A good opinion of one’s country is a precious possession, and it is Senator Wolcott’s to have and to hold. In his great speech at the Philadelphia Convention, he said: No man now, or in the centuries to come, when history, which alone “triumphs over time,” recounts the marvelous story of the war (our war with Spain), which changed the map of the world, shall ever truthfully say that this republic was animated by any but the noblest purposes. Recorded time tells of no such war, for it was fought with bloody sacrifice by a great and free republic for the freedom of another race while its own liberties were unassailed.

That is all very pretty and rhetorical and must have evoked earnest applause. Its fault (if it has a fault) is that not a word of it is true. If Senator Wolcott will take the trouble to read the longish document in which the president gave his reasons for demanding the withdrawal of Spain from Cuba, he will find there the real cause of the war, the real justifications of our intervention. Among them he will not find freedom for Cubans cutting much of a figure. We put an end to Spanish rule in Cuba, not because it was feeble, because it could not establish and confirm itself. Its efforts to do so imperilled our tranquility and imposed upon us a heavy expense in preserving our own neutrality. Had Spain’s power in Cuba been great enough to suppress all efforts at resistance her tyranny might have been much more insufferable that it was and we should not have lifted a hand. To give liberty to another people is not recognized among this world’s governments as a sufficient reason for making war. The principles of altruism have not won a place in international polities; when one people prepares to shed the blood of another it is expected to ask the approval of the rest by affirming the selfishness of its motive.

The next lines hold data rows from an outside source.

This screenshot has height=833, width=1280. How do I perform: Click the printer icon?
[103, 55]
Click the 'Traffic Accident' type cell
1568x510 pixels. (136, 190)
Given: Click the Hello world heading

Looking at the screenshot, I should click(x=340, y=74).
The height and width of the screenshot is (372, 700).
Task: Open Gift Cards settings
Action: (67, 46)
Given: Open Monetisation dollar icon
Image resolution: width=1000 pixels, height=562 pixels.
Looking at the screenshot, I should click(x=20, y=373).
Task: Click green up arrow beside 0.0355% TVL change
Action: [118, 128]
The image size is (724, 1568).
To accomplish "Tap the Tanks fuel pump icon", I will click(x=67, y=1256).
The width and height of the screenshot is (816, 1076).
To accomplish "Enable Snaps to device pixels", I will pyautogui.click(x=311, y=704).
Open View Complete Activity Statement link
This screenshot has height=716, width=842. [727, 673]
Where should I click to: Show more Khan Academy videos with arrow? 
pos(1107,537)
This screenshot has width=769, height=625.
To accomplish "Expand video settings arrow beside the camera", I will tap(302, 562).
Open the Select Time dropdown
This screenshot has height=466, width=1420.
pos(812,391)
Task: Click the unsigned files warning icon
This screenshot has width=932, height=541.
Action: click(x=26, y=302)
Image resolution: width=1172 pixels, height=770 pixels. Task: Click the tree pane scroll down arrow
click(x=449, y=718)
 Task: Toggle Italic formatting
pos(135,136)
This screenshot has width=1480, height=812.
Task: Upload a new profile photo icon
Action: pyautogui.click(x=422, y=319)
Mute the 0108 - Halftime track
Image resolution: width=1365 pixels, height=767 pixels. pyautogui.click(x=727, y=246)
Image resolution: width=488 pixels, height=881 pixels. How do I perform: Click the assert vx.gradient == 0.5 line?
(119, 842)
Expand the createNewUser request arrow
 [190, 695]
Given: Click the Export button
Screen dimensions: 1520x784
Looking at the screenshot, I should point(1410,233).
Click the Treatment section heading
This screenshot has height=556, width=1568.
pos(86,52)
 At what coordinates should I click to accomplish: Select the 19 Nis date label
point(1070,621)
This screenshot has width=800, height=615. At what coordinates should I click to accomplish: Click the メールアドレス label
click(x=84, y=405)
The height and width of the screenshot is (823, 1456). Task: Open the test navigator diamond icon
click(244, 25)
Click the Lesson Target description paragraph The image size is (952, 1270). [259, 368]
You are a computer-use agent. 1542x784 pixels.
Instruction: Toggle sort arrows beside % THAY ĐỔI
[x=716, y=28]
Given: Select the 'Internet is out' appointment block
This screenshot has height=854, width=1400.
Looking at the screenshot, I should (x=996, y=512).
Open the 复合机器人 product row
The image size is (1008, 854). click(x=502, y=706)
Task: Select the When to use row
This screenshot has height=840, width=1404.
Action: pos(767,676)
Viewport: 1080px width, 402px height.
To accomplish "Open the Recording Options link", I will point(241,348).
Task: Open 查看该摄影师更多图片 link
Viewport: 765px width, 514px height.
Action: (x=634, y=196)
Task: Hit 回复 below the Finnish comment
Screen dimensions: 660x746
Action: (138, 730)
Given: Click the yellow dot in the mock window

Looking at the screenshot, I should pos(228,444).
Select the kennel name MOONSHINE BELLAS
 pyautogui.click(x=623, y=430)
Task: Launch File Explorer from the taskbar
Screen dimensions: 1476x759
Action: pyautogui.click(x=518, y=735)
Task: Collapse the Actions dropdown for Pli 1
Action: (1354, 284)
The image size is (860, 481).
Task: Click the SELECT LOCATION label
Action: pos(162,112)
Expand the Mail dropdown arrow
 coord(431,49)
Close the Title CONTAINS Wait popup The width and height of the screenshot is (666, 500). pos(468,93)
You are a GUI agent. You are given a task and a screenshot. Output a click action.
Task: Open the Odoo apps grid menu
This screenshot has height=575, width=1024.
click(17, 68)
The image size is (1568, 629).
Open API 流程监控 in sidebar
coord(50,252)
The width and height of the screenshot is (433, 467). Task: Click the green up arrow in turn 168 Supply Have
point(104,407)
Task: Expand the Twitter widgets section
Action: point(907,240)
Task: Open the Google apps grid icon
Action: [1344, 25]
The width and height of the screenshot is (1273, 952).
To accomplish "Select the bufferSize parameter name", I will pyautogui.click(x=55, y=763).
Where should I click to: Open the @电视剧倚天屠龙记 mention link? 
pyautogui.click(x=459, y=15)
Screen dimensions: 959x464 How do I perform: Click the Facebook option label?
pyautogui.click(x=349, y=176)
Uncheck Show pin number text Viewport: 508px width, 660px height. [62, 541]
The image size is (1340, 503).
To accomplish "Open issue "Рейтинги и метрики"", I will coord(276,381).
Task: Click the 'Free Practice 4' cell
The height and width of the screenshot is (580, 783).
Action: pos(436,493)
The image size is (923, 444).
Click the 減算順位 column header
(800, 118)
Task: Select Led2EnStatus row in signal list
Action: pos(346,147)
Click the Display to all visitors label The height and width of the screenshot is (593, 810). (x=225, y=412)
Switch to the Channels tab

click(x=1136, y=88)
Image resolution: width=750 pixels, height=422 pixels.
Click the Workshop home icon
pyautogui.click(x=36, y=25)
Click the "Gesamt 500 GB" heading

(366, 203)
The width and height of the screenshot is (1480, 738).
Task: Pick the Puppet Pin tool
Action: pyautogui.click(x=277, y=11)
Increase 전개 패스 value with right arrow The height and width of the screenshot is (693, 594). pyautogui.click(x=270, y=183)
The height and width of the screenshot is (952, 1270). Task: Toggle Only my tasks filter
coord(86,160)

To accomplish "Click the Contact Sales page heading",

We did that. President McKinley frankly and truthfully explained to Spain and to the world how civil strife in Cuba injuriously affected American interests. After we had protected our interests, by conquering, and before we had invented for ourselves a noble motive, we naturally and rigidly took three Spanish provinces by way of reimbursement and profit. It might have been thought that by that act we laid upon our benevolence a perpetual injunction against affirming its connection with that war, but it seems not. There are such things as political exigencies, and there are men to meet them. There are recurrent demands for “flapdoodle,” and there are Wolcotts to supply them. Without them to sanctify and glorify it our Spanish war would seem hardly worth the trouble of attaching it to the Republican party.

Since January first nearly twelve hundred thousand dollars have been given in this country to educational and charitable institutions by persons who have withheld their names. This looks like a new dodge of the wicked rich to escape observation and exposure.